Clin Res Cardiol (2023). https://doi.org/10.1007/s00392-023-02180-w

Interprofessional Enhanced Recovery After Surgery (ERAS) after Minimally Invasive Cardiac Surgery - An Update on Clinical Implications in a Real World Setting
S. Stock1, S. Berger-Veith1, S. Al Wheibi1, A. Topal1, N. Abdelmoteleb1, T. Owais1, B. Kloth1, E. Girdauskas1
1Klinik für Herz- und Thoraxchirurgie, Universitätsklinikum Augsburg, Augsburg;
OBJECTIVES: In the era of a constantly increasing repertory of interventional valve therapies allowing for a minimum of trauma and fast recovery, subsequently there is a need to also rethink cardiac surgery in order to keep pace with.

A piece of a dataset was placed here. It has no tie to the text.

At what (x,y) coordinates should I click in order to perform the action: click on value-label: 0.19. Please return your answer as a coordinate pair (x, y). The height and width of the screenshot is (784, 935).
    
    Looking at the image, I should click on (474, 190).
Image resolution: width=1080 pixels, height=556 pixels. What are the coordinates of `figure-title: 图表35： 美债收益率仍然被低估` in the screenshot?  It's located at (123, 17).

ERAS (Enhanced Recovery After Surgery) is an integrative, multidisciplinary care protocol aiming to optimize perioperative management and outcomes. In minimally invasive cardiac surgery (MICS), there is growing evidence that ERAS not only has the potential to fast-track patients´ recovery and improve perioperative outcome but also to save health care cost. Core elements are proper patient selection, minimally invasive surgical access, immediate extubation in the OR, transfer to recovery unit (no intensive care unit stay necessary), early and intensive physiotherapy starting on the operation day and early discharge from hospital. We aimed to analyze perioperative results of ERAS in MICS in a real world setting and to identify potential risk factors for ERAS failure.

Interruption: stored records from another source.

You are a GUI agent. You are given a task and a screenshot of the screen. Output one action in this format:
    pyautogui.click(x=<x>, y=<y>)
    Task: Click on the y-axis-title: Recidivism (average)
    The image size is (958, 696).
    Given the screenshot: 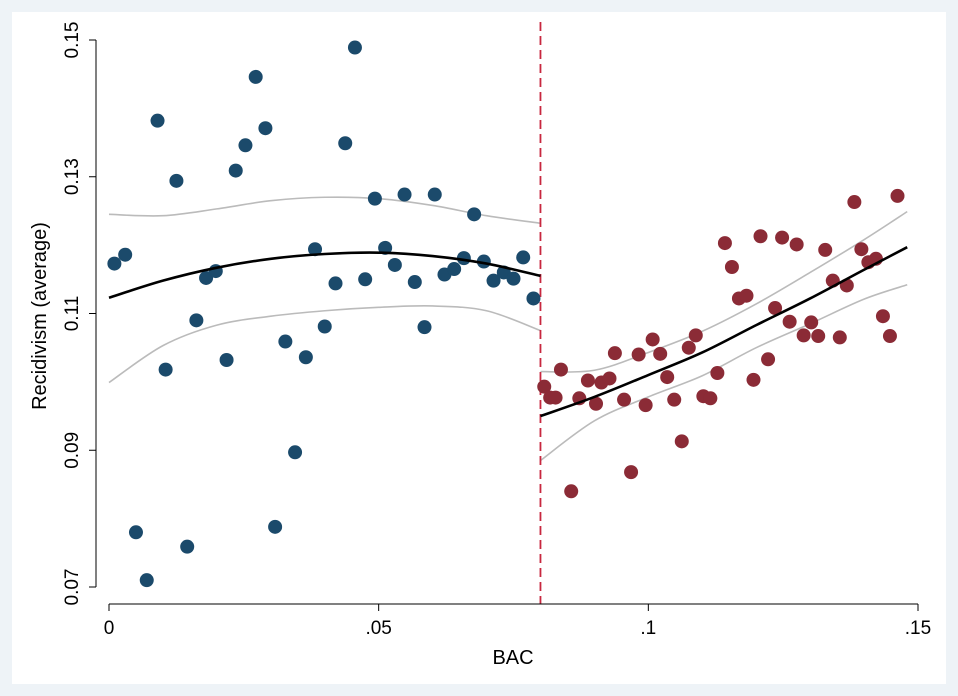 What is the action you would take?
    pyautogui.click(x=40, y=316)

METHODS: Between 01/2021 and 03/2022, a consecutive cohort of 223 MICS patients were treated with ERAS at our institution. For this analysis, patients with active endocarditis (n=7) were excluded. Retrospective cohort analysis was performed on the remaining 216 patients. Primary endpoint was ERAS failure, secondary endpoints were ERAS-associated complications and postoperative length of stay (LOS). Rate of ERAS failure was also analyzed in the following subgroups: age >75 years, left ventricular ejection fraction (LVEF) ≤35%, aortic cross clamp time (ACC) ≥90min.

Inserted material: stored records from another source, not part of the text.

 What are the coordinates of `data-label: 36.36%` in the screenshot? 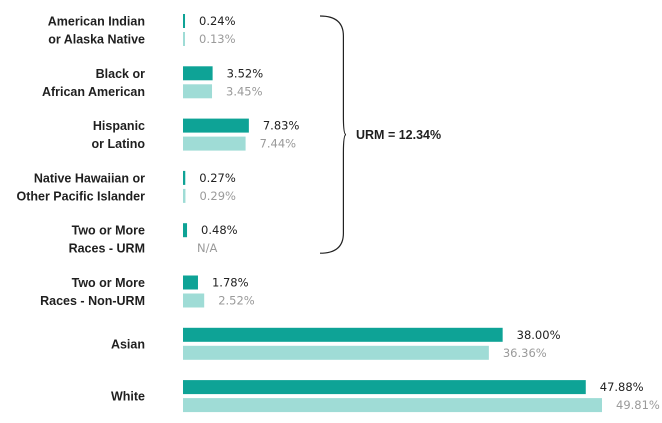 It's located at (525, 353).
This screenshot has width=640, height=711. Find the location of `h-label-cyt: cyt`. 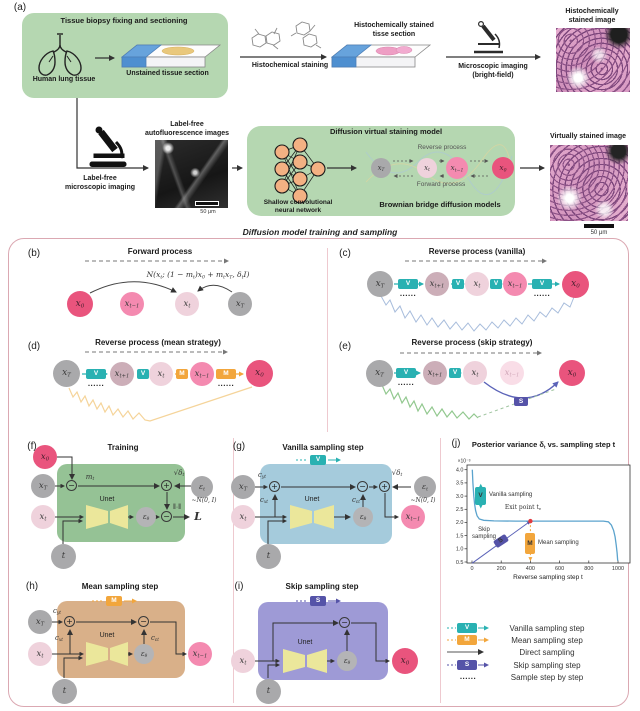

h-label-cyt: cyt is located at coordinates (57, 612).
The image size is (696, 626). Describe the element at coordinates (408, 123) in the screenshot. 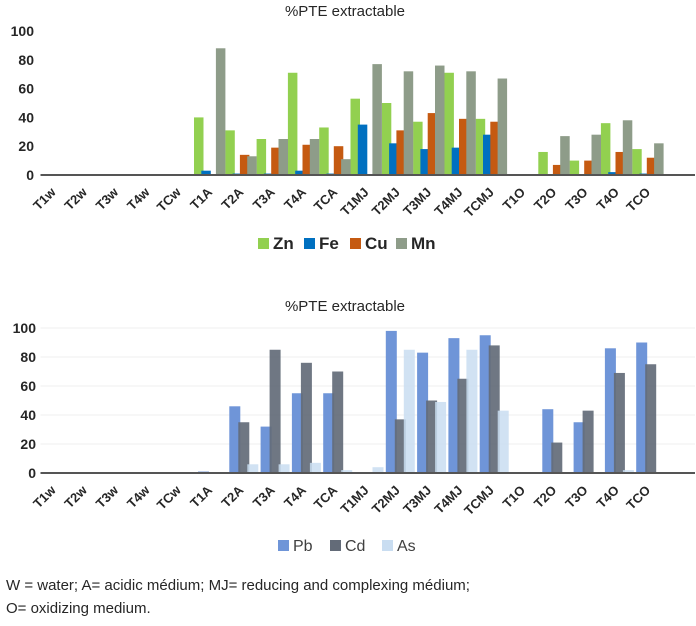

I see `bar-Mn-T2MJ` at that location.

RESULTS: Mean age was 62±13 years (22-83), 61% were male, LVEF was 58±9% (24-78) and EuroScore II was 1.5±1.2% (0.5-9.9). 124 patients were operated via right lateral minithoracotomy and 92 via partial upper sternotomy. Mean extracorporeal circulation time (ECC) was 121.7±32.6 min (54-242) and ACC was 65.5±20 min (0-142). ERAS failure was recognized in 42 (18%). Reasons for ERAS failure were intrahospital death in 17%, surgical complications in 40%, hemodynamic instability in 26% and insufficient respiratory stability for extubation in 24%. Age, BMI, rate of mild COPD, LVEF and ACC were compared in patients with ERAS failure vs. successful ERAS in table 1. There were no ERAS associated complications like early re-intubation due to impaired gas exchange. LOS was 7.6±3. 2 days (4-26). In patients >75 years (n=31), ERAS failure occurred in 8 (25%). Considering patients with LVEF ≤35% (n=11), ERAS failure occurred in 7 (64%). In patients with ACC ≥90min (n=24), ERAS failure occurred in 11 (46%).

Table 1
 Eras Failure  Age (years)  BMI (kg/m²)   Mild COPD  LVEF (%)  ACC (min)
 Yes (n=42)  66.6±11.16  27.15±5.03  4 (9.5%)   53.9±12.6  77±25
 No (n=174)  61.45±13.3  25.74±3.77   7 (4%)   59.4±7.6  62.9±17.9

CONCLUSION: In our MICS patient cohort, ERAS proofed to be a safe and feasible concept for the vast majority of patients. Main reason for ERAS failure was surgical complications. In case of ERAS failure, patients tended to be older, had higher BMI, more often mild COPD, lower LVEF and longer ACC. The rate of ERAS failure remarkably increased with LVEF ≤35% and ACC ≥90min, whereas age >75 years had no relevant impact on ERAS failure.